Data on where items appear:
■ ■ ■ ■ ■ ■ ■

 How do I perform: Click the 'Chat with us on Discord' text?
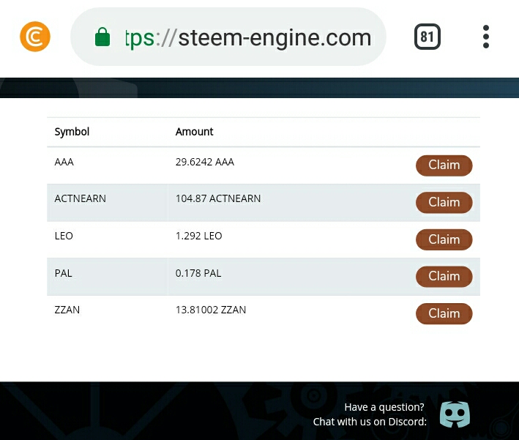click(370, 422)
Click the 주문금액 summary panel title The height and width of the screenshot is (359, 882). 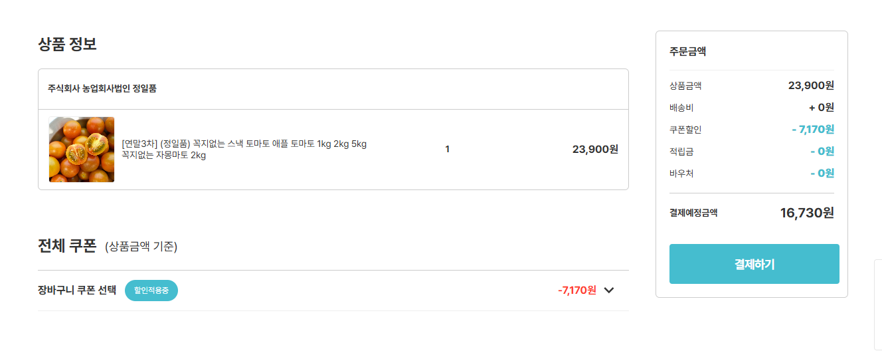coord(687,51)
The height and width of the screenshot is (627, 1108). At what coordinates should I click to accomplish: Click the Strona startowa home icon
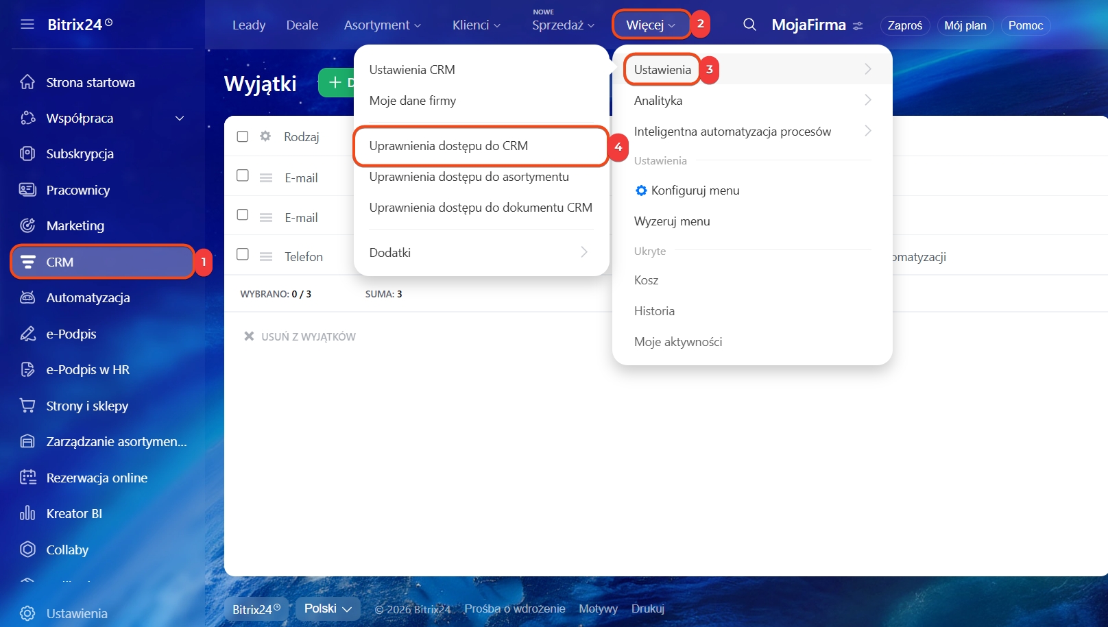27,82
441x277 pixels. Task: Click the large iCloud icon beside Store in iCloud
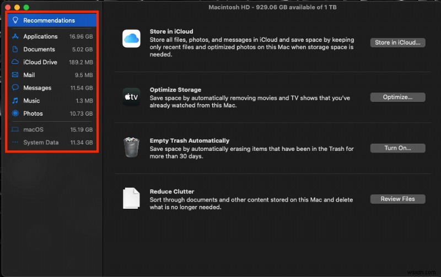pos(132,39)
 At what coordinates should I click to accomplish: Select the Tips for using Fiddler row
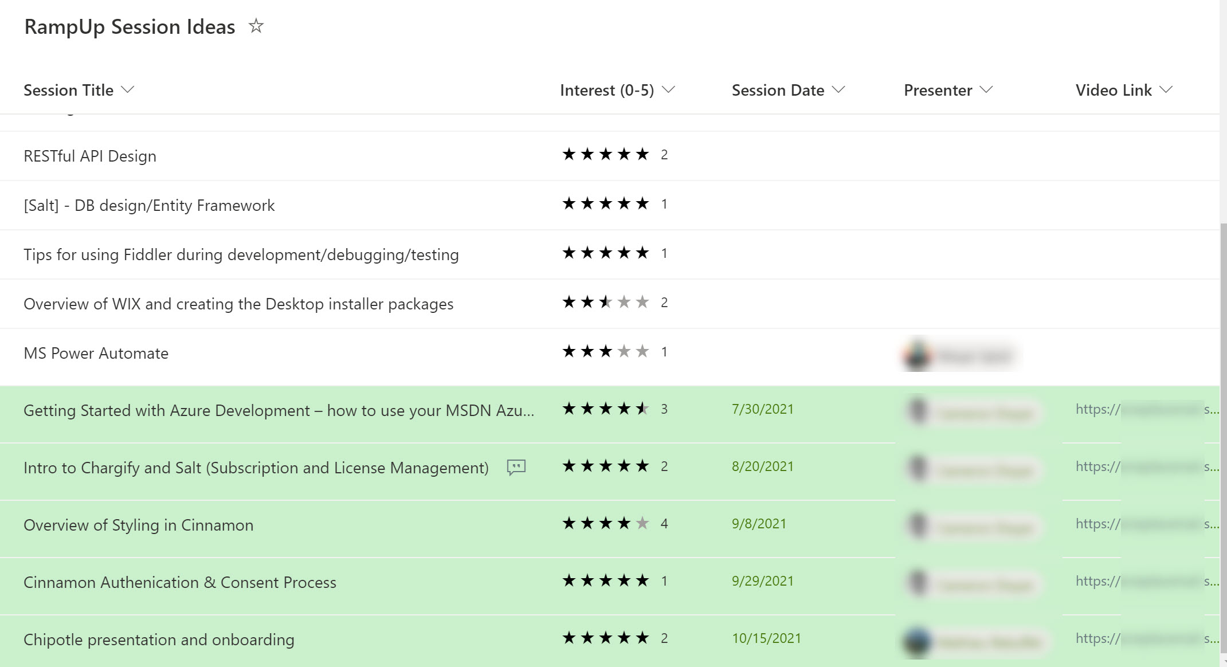pos(241,254)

■ ■ ■ ■ ■ ■ ■

> [PROBLEM]:
Repeat word for word the data from the line holding "At what coordinates should I click to accomplish: Select" through the end of the data, inclusive. Leave the pictures out of your answer.

> [SOLUTION FOR THIS EXERCISE]:
 At what coordinates should I click to accomplish: Select the Tips for using Fiddler row
pos(241,254)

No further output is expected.